There is wisdom in that answer, but evasion, too. No one doubts that increasing the number of children reared with strong values would reduce the burden of violence in this nation. And no one imagines that laws can always deter someone driven to harm others.

But that doesn't mean we should not constantly search for better ways to reduce the threat of random violence. The issue isn't whether we might have prevented the Virginia Tech attack if we had closed a particular legal loophole last month. It may be that no combination of plausible policies would have deterred this rampage. And it is almost certain that the next horrific attack will present different facts.

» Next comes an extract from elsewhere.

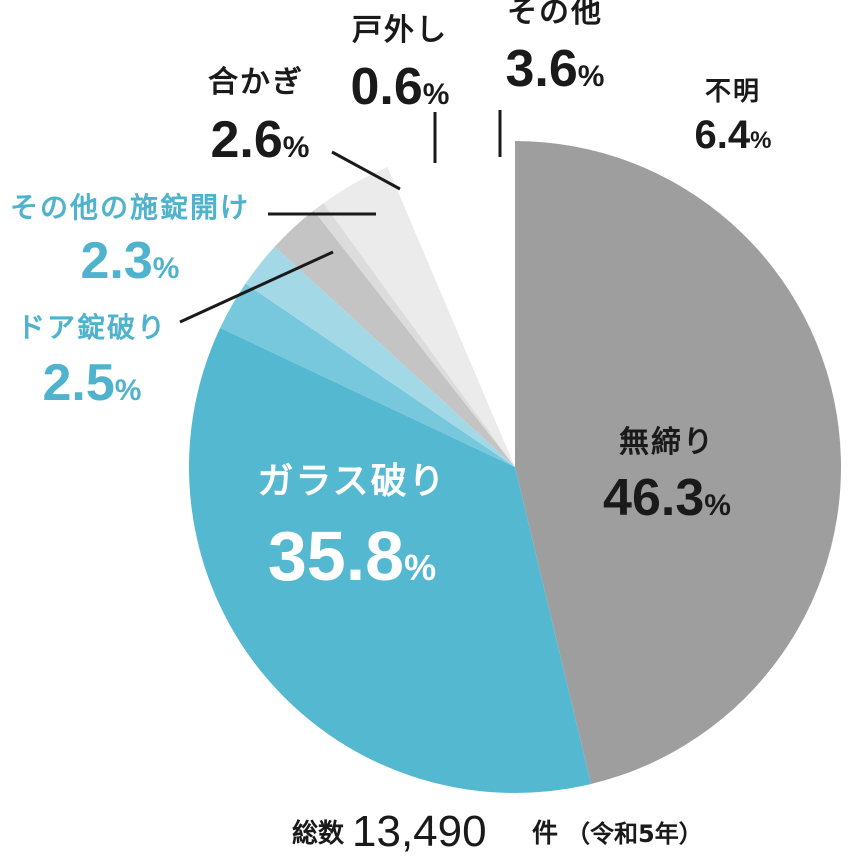 The height and width of the screenshot is (860, 850). What do you see at coordinates (734, 135) in the screenshot?
I see `slice-value-7: 6.4%` at bounding box center [734, 135].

The better question is whether we are doing enough to diminish the overall risk of violence in our society. Bruce Reed, who helped coordinate President Clinton's response to the Columbine shootings as White House domestic policy adviser, strikes the right balance. "It doesn't have to be about going back in the time machine with a policy that would have prevented this specific crisis," Reed said Tuesday. "It's taking the crisis to heart to see what we can do to stop future ones. In the wake of Sept. 11, we didn't just look at policies to stop planes from flying into buildings. We looked at how vulnerable we were to foreign attack. And we didn't . . . say if someone is crazy enough to fly a plane into a building, they will find a way to kill us somehow."

If we approached the Virginia shootings in the expansive spirit we summoned after 9/11, we would explore broadly. We would assess the availability of counseling for troubled young people. We would question Bush's decision to de-fund the Clinton program that subsidized the hiring of more local police — especially since the nation's violent crime rate increased last year for the first time since 1991, according to FBI statistics. And, yes, we would reopen a discussion that both parties have silenced about access to guns.

In the shadow of Monday's killings, Washington won't ignore these questions, but whether either party will grapple with them more seriously than Bush did at a perfunctory conference on school safety last fall is another question.

The redeeming grace of tragedy is that, throughout American history, it has sparked reform. The 1911 Triangle Shirtwaist Co. fire, which killed almost 150 workers in a New York City sweatshop, inspired workplace safety breakthroughs in the Progressive era. The 1989 attack on a Stockton, Calif., elementary school by a drifter armed with an AK-47 provoked outrage that led to the important gun-control laws of the 1990s.

The ineradicability of evil ensures that we will never be free from terrible days like Monday. But we will compound this tragedy if we fail to learn from it.

Ronald Brownstein is the Los Angeles Times' national affairs columnist.